V2669. MISRA. Tokens that look like a preprocessing directive should not occur within a macro argument.
This diagnostic rule is based on the MISRA (Motor Industry Software Reliability Association) software development guidelines.
This diagnostic rule is relevant only for C.
A token that looks like a preprocessing directive should not be used as a macro argument. Using preprocessing directives as macro arguments results in undefined behavior.
Look at the example:
#include <stdio.h
#define PRINT(arg) printf("%s", #arg)
int main(int argc, char *argv[])
{
PRINT(
#ifndef FLAG
My program prints: hello.
#else
My program prints: world.
#endif
);
}
Depending on whether the FLAG macro is defined, the developer expects the program to print either My program prints: hello or My program prints: world to stdout. Because the behavior is undefined, the compiler can do anything in this situation.
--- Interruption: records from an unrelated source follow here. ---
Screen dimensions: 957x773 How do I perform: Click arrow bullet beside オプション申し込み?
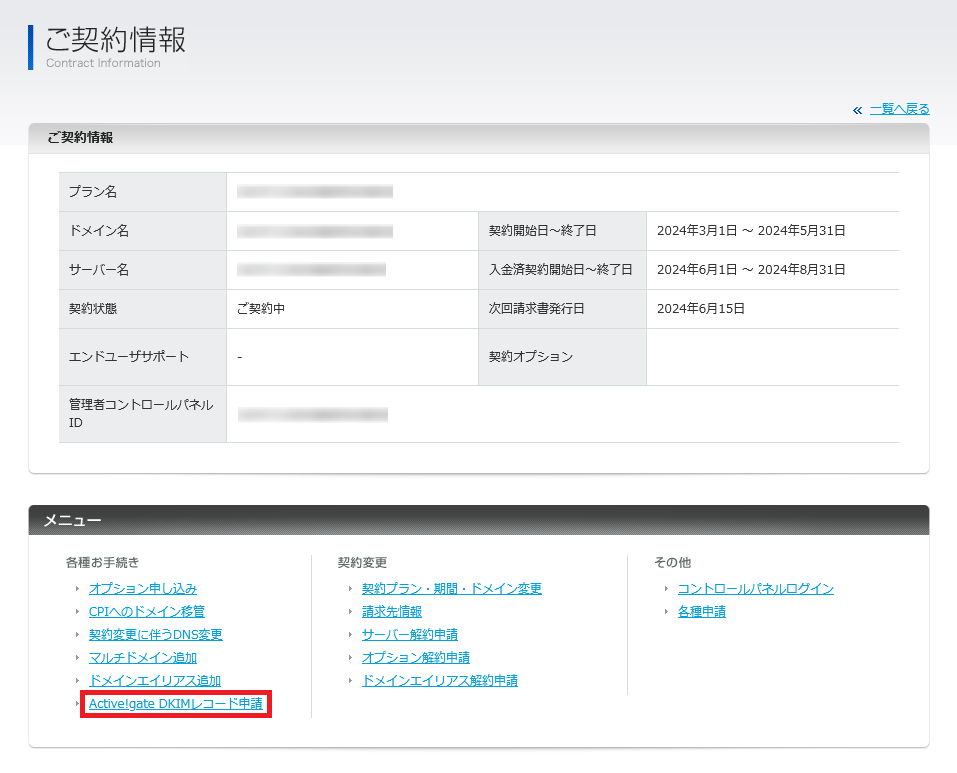pos(77,589)
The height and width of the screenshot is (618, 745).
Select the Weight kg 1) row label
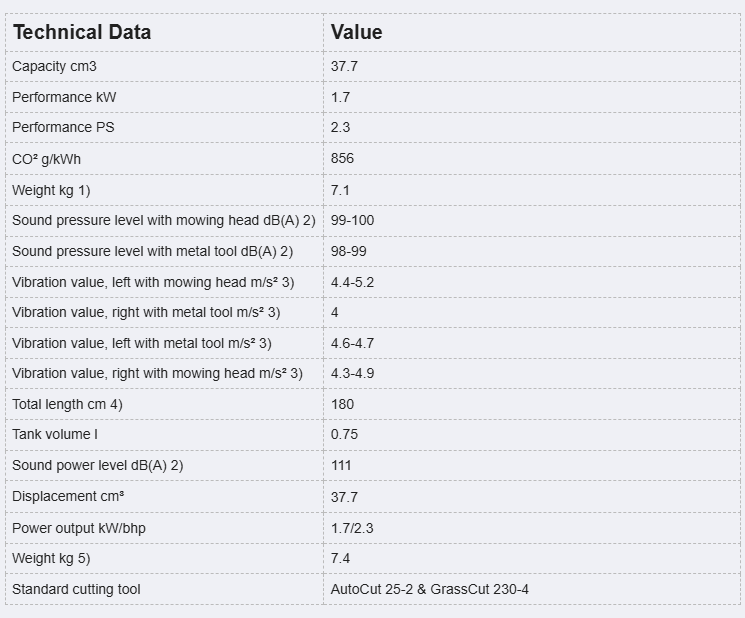point(51,190)
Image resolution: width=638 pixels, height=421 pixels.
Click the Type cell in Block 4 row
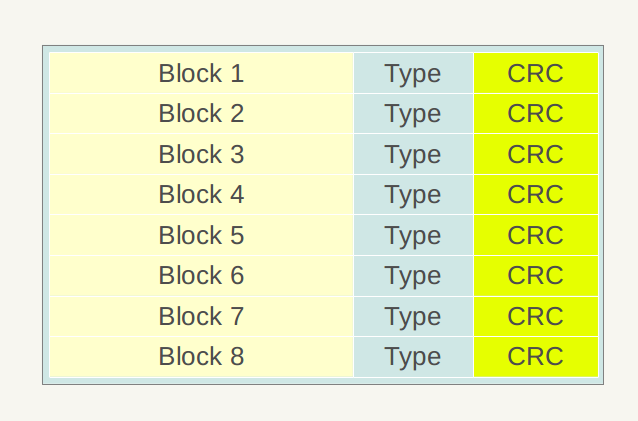(x=413, y=194)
If a program is compiled using GCC or Clang without defining the FLAG macro, the result will be one of the expected options:
My program prints: hello.
However, a program compiled using MSVC will print an unexpected result:
#ifndef FLAG My program prints: hello. #else My program prints: world. #endif
The fixed code:
#include <stdio.h>
#define PRINT(arg) printf("%s", #arg)
int main(int argc, char *argv[])
{
#ifndef FLAG
PRINT(My program prints: hello.);
#else
PRINT(My program prints: world.);
#endif
}
Now all programs compiled using different compilers print the same text depending on the FLAG macro definition.